Valeria, dal canto suo, non aveva resistito alla tentazione di scrivere una lettera alla madre, così formulata:
«Mamma, oso pronunciare questo nome, sorretta dall’amore che ancora provo per te, specialmente in questi giorni di dolore…
Inorridisco al pensiero che tu ed Olga possiate attribuire a me la causa della morte dì papà.
Io lo amavo immensamente e tu ben sai come ne fossi ricambiata; tuttavia, egli non ha saputo perdonarmi. So che non desiderate vedere me, né il piccolo Marco…
Iddio è stato più pietoso e ci ha porto la sua carità attraverso l’aiuto di altre persone.
Non temere, non verrò a Napoli, a scandalizzare il tuo piccolo mondo di perbenismo.

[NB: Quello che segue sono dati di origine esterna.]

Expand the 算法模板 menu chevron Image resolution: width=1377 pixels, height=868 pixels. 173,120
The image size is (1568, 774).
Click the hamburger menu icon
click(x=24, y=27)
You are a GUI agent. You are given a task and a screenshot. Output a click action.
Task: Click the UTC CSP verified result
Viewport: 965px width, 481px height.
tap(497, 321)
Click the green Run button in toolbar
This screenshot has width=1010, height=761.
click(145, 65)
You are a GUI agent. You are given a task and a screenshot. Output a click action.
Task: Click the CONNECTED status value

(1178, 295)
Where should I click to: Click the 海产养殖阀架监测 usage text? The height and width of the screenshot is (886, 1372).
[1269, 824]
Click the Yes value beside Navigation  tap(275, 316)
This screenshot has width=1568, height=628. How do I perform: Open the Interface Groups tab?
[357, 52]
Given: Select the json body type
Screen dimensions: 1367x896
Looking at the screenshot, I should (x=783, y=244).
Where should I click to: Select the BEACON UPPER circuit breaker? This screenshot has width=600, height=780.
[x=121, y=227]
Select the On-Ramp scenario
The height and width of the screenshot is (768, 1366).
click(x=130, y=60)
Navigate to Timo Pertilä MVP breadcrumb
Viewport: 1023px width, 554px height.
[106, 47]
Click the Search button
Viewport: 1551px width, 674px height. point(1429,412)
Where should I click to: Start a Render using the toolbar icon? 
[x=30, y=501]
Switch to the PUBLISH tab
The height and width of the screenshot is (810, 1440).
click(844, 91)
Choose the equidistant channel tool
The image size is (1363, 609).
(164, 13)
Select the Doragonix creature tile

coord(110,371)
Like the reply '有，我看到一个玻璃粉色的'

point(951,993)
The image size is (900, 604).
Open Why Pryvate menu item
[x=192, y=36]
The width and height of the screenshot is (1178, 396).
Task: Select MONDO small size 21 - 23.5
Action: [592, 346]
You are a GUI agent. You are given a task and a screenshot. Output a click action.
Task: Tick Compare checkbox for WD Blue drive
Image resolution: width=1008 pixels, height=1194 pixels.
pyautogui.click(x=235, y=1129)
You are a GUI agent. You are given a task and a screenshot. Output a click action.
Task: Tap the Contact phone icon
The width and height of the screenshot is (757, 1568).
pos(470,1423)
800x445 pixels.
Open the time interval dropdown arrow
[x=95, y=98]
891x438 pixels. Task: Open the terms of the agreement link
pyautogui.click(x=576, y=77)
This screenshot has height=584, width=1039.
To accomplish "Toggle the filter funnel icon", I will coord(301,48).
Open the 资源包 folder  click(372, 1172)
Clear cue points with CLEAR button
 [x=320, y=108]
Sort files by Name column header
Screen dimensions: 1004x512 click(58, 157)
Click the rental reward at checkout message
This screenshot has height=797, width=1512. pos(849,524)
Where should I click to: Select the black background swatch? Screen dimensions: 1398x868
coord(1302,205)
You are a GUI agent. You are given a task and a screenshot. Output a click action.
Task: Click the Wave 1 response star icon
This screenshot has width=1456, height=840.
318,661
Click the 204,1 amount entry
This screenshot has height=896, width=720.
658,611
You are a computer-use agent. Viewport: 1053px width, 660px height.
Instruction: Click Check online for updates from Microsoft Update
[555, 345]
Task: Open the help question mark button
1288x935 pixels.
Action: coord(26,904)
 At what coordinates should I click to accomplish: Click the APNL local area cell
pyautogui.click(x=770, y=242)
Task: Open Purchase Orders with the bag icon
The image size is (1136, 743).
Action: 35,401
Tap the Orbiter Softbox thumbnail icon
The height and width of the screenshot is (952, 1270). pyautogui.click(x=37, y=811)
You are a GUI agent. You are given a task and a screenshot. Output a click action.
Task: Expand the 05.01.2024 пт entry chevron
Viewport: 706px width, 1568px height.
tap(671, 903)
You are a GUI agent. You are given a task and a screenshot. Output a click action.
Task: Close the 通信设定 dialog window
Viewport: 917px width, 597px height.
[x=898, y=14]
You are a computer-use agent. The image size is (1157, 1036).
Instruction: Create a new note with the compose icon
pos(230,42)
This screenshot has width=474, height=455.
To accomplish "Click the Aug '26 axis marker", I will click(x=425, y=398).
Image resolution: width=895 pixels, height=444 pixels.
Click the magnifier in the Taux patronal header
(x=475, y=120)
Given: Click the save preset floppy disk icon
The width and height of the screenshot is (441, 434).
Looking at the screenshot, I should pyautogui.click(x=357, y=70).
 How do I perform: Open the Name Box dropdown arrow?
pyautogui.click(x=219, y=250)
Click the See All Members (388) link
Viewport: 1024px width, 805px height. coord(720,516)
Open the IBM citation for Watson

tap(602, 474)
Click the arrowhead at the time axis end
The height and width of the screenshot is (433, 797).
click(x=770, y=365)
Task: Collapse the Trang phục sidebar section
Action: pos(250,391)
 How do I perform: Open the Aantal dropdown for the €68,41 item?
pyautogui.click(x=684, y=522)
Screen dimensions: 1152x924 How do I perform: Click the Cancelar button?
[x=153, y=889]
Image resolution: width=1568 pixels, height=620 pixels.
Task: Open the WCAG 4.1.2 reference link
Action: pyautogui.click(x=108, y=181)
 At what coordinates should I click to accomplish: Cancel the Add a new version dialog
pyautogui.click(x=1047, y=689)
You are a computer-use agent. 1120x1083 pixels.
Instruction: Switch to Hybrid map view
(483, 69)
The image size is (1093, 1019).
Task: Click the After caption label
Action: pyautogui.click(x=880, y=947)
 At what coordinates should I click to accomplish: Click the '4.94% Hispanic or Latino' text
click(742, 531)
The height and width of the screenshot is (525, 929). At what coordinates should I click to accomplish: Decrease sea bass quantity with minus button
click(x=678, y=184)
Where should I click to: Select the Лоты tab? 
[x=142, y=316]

Addio! Se un giorno desiderassi rivedermi, io dimenticherei, in un attimo, tutto il passato. Valeria».
Seguiva, a tergo, il suo indirizzo, che aveva scritto, spinta da una strana sollecitazione.
E venne presto il giorno della risposta: «Cara Valeria, io non ho mai smesso di sentirmi tua madre, sull’esempio mirabile di Andrea, tuo padre.
Hai voluto ricambiarci con una cattiveria peggiore di quella che compimmo noi, cacciandoti di casa. Dio solo sa quanto ci costò quel gesto, col quale credemmo di darci un contegno, per non naufragare nella disperazione. Torna qui col piccolo Marco. Torna a casa tua. Olga è stata ripudiata da Simone e vive dedicandosi quasi esclusivamente alla chiesa e alle opere pie. Io sono quasi sempre sola! Ti perdono e ti benedico. Tua madre».
Valeria leggeva e rileggeva quelle poche righe, non riuscendo a credere ai suoi occhi.